▶ **Problem requirements**
Could you give the items below as a Markdown table with the columns Row and Text, one row per nonblank line, numbered in order? Leave the pictures out of the table.

--- start Input rows ---

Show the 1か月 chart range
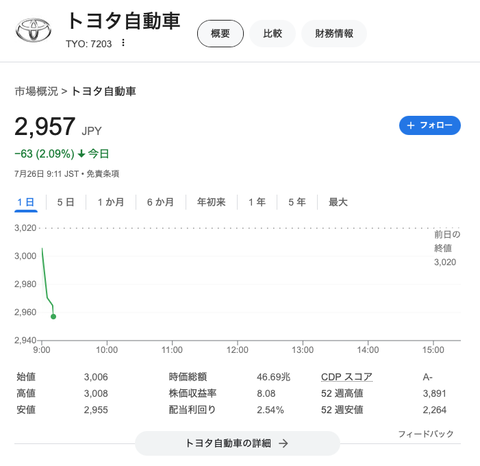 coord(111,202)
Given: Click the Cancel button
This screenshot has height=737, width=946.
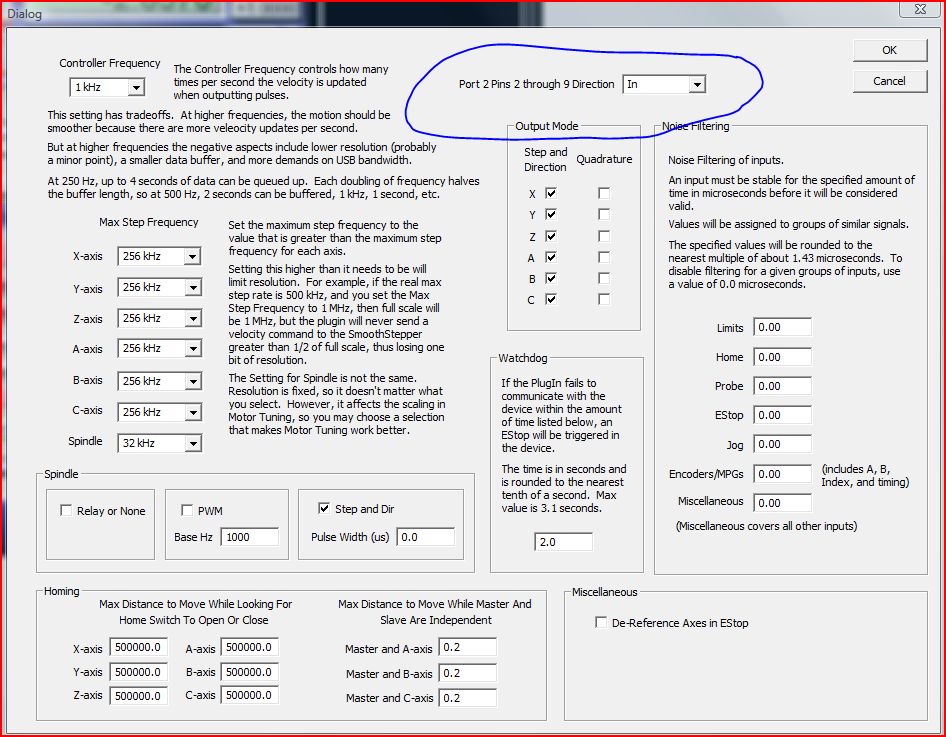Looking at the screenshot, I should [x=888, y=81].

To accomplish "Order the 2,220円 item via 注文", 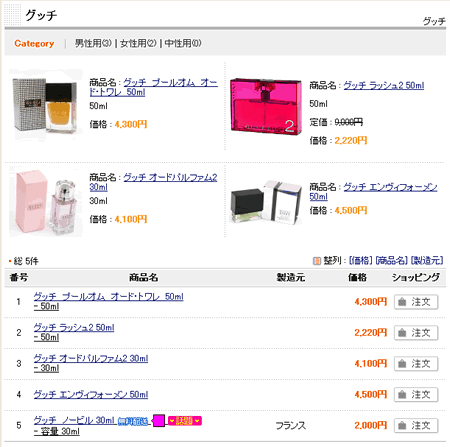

--- end Input rows ---

▶ **Problem solution**
| Row | Text |
|---|---|
| 1 | Show the 1か月 chart range |
| 2 |  coord(111,202) |
| 3 | Given: Click the Cancel button |
| 4 | This screenshot has height=737, width=946. |
| 5 | Looking at the screenshot, I should [x=888, y=81]. |
| 6 | To accomplish "Order the 2,220円 item via 注文",  |